🤖 AI Summary
This study addresses the challenge of tactile perception deficiency in social human–robot interaction (spHRI) by proposing the first large-area, fabric-based flexible tactile gesture recognition system for humanoid robots. Methodologically, stretchable fabric tactile sensors are integrated onto the robot’s arm to collect real-world social touch data—including tapping, stroking, and grasping—during natural human–robot interactions; temporal features are extracted and classified using LSTM and SVM models.
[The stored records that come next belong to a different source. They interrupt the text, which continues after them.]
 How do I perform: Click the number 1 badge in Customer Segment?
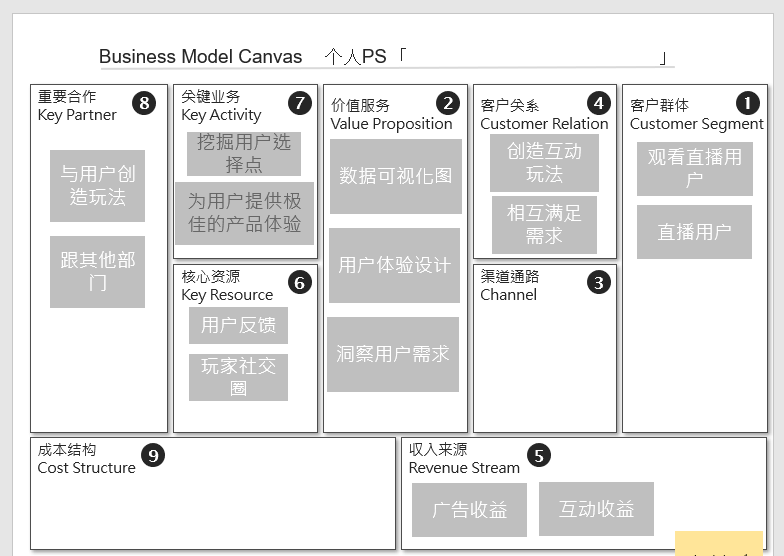click(x=747, y=103)
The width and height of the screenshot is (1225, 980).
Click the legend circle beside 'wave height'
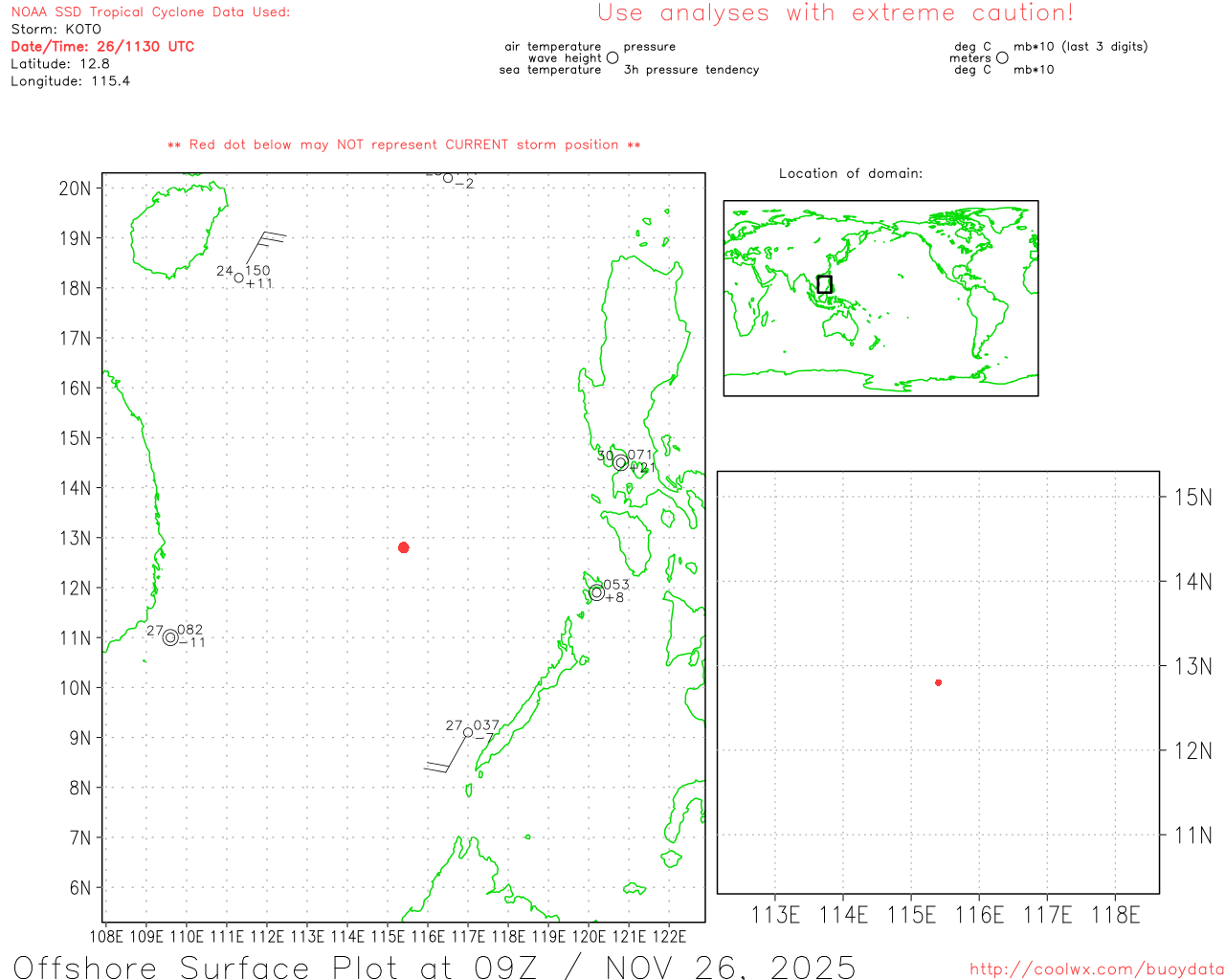tap(612, 58)
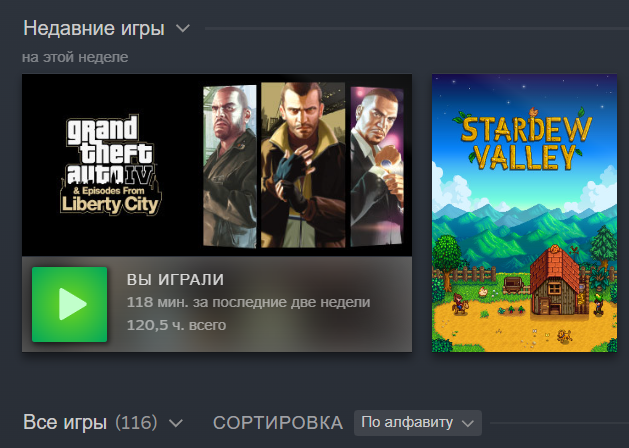Click the Все игры heading
Image resolution: width=629 pixels, height=448 pixels.
tap(65, 422)
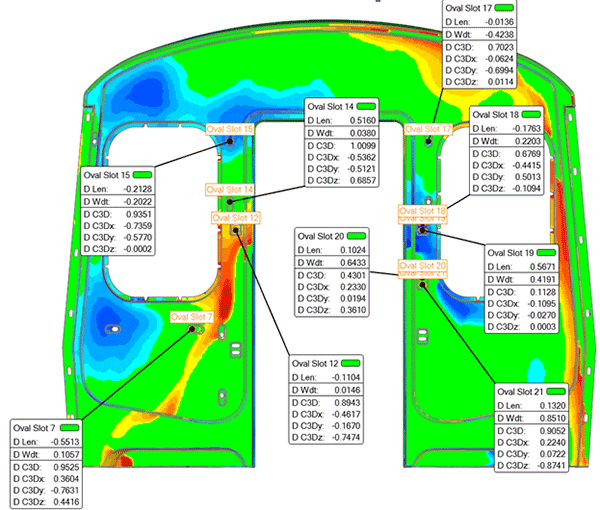Select the orange Oval Slot 14 label on the part

coord(230,190)
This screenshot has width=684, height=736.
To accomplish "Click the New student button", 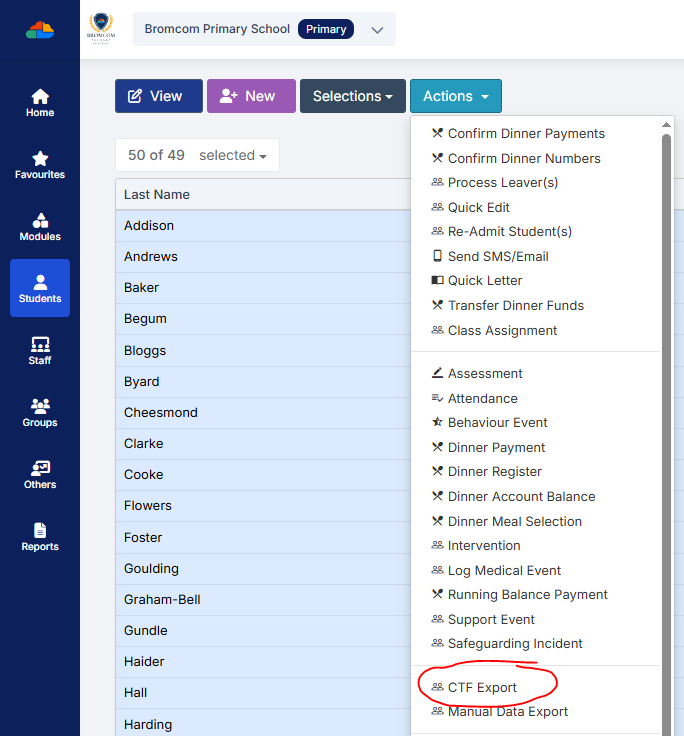I will 251,96.
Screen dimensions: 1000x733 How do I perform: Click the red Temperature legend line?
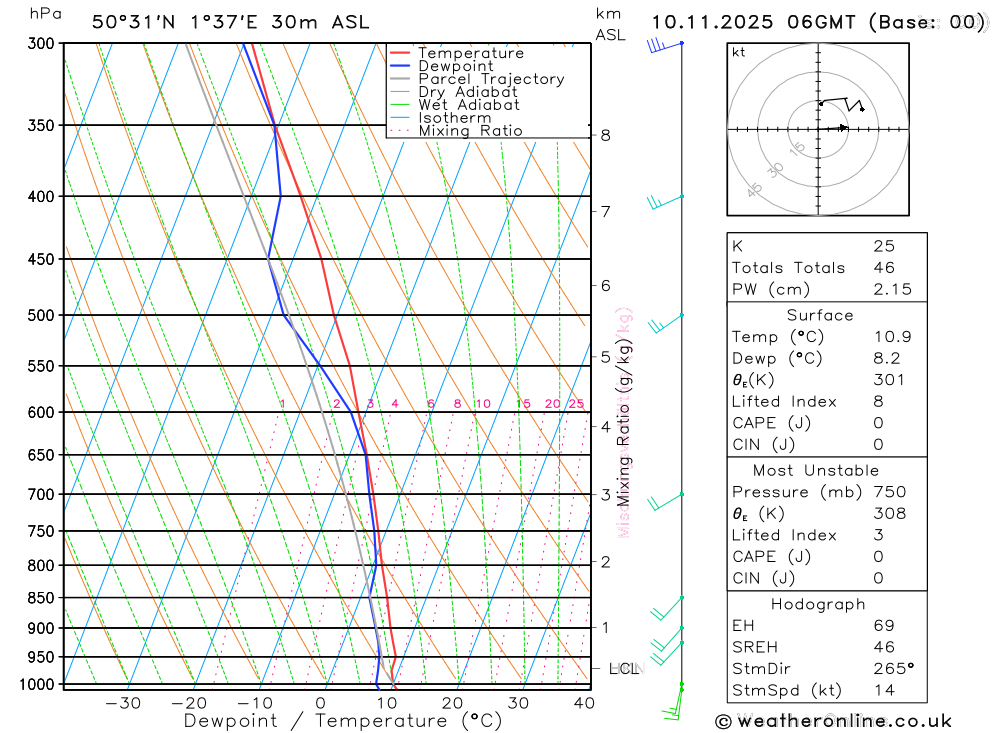pyautogui.click(x=399, y=53)
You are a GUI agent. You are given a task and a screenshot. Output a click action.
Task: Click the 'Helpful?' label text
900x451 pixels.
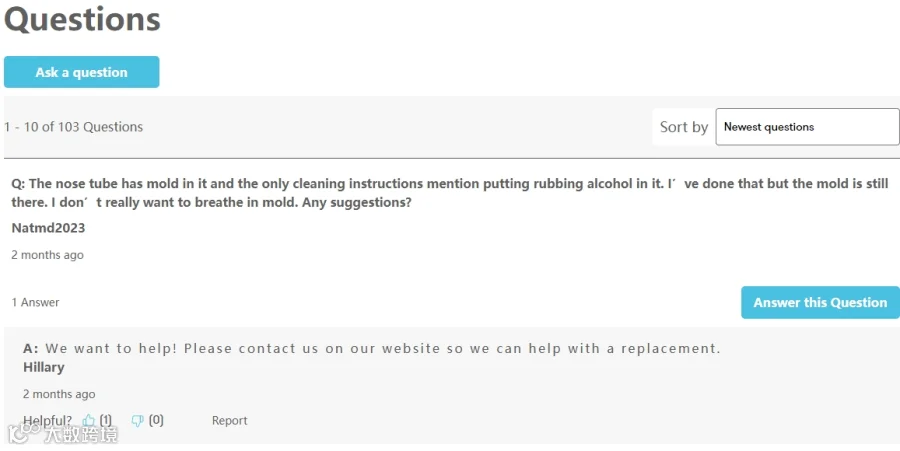pos(47,421)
Key contributions include: (1) the first deployment of a large-area fabric tactile sensing system on a humanoid robot platform for spHRI; (2) the construction of SocialTouch-10, the first real-world, fully annotated dataset of social tactile gestures; and (3) empirical validation of the technical feasibility and effectiveness of flexible tactile perception for natural, interpretable haptic interaction, achieving a gesture classification accuracy of 92.3%.
📝 Abstract
Humans are able to convey different messages using only touch. Equipping robots with the ability to understand social touch adds another modality in which humans and robots can communicate. In this paper, we present a social gesture recognition system using a fabric-based, large-scale tactile sensor integrated onto the arms of a humanoid robot. We built a social gesture dataset using multiple participants and extracted temporal features for classification. By collecting real-world data on a humanoid robot, our system provides valuable insights into human-robot social touch, further advancing the development of spHRI systems for more natural and effective communication.